La notifica dell'atto impugnato è avvenuta il 23/11/2024.
Chiede annullarsi l'atto impugnato, con vittoria di spese.
In particolare, si rileva che – con sentenza passata in giudicato e versata in atti - gli atti prodromici a quello impugnato relativi ad IMU anni 2014 e 2015 sono stati annullati.
Si è costituita ADER chiedendo il rigetto del ricorso evidenziando la regolare notifica degli atti prodromici ed in particolare la cartella esattoriale relativa ad IMU 2014. Con vittoria di spese.
MOTIVI DELLA DECISIONE
Il ricorso è fondato nei termini che seguono.
Le ricorrente – ogni altra eccezione disattesa - ha depositato sentenza definitiva emessa da questa CGT che ha annullato gli atti relativi all'IMU anni 2014 e 2015.
Si legge nella motivazione di detta sentenza quanto segue : “ Nel caso in specie, documentata la notifica alla ricorrente degli accertamenti 126 e 213 (che pure ha mendacemente dichiarato di non averli mai ricevuti) in data 20.09.17 e per cui in data 12.10.17 ne chiedeva rateizzazione, solo in data 01.06.23 giungeva notifica della cartella, che pure aggiungendo la sospensione dei termini Covid pari a gg. 85 per gli enti locali, appare tardiva, perché oltre i tre anni dalla esecutività degli accertamenti, e ad oltre cinque anni dall'ultimo atto interruttivo. Il ricorso va dunque accolto per intervenuta decadenza del potere esattivo”.
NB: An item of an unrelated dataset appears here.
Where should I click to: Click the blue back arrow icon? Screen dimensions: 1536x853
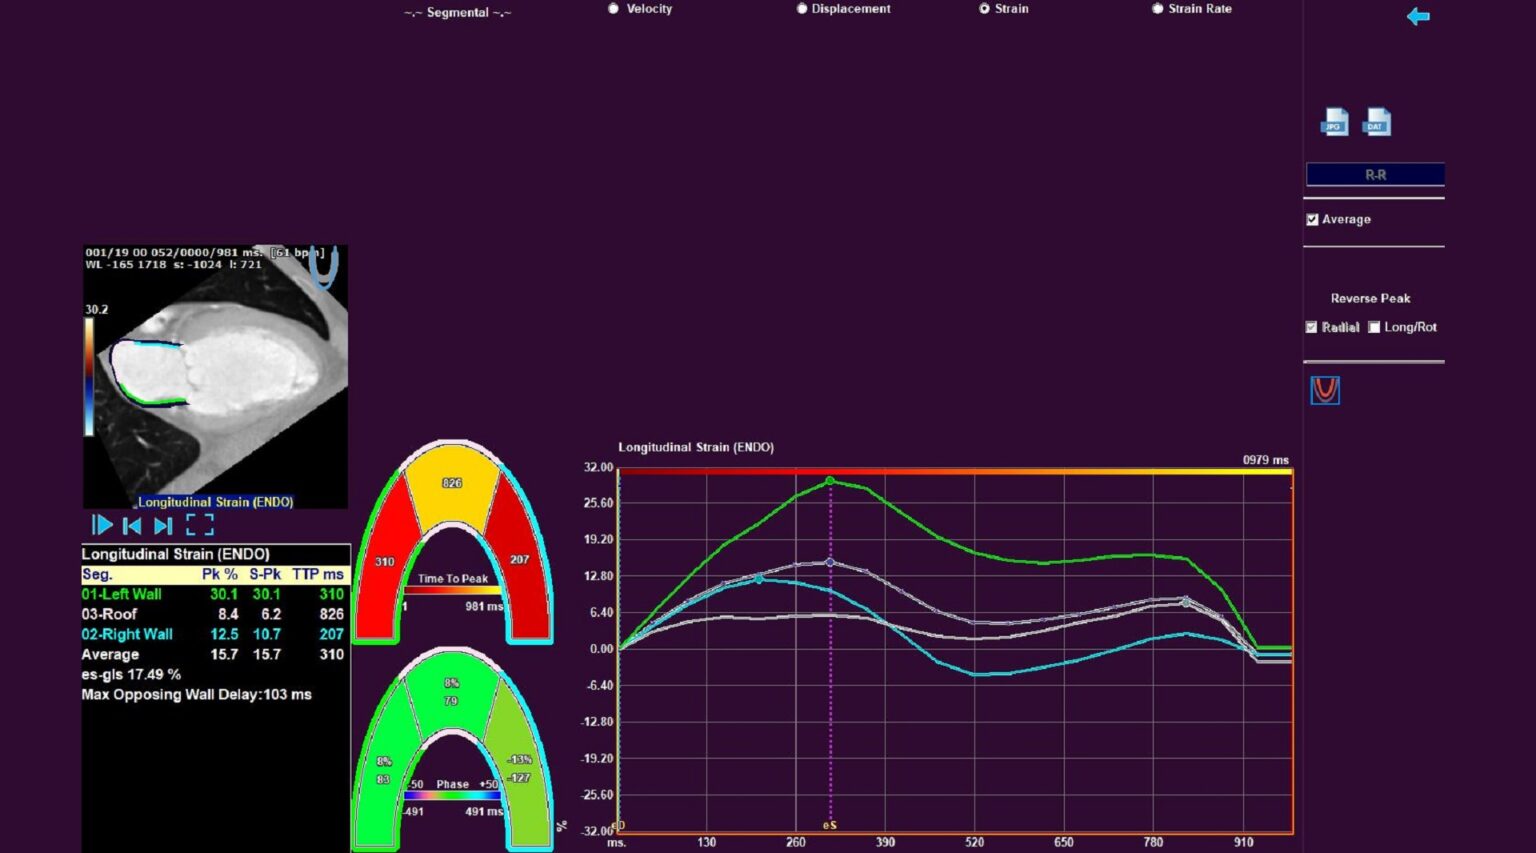[x=1418, y=16]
Orbene, alla luce di quanto sopra l'atto impugnato si palesa erroneo ed infondato quanto al riferimento alle imposte in questione, poiché non tiene conto di quanto statuito con l'anzidetta sentenza nr. 4835/2025 depositata il 05/06/2025 ed in particolare della non definitività delle relative cartelle esattoriali al momento della notifica della comunicazione preventiva di fermo amministrativo oggetto della presente impugnazione.
In ragione di ciò, il ricorso deve essere accolto ed annullato l'atto impugnato.
Spese come in dispositivo.
P.Q.M.
La Corte di Giustizia Tributaria di 1 grado, sez. 13 in composizione monocratica, accoglie il ricorso ed annulla l'atto impuignato. Condanna parte resistente alle spese, da distrarsi ex art. 93 cpc in favore del difensore antistatario costituito, che si liquidano in € 500,00 oltre accessori se dovuti.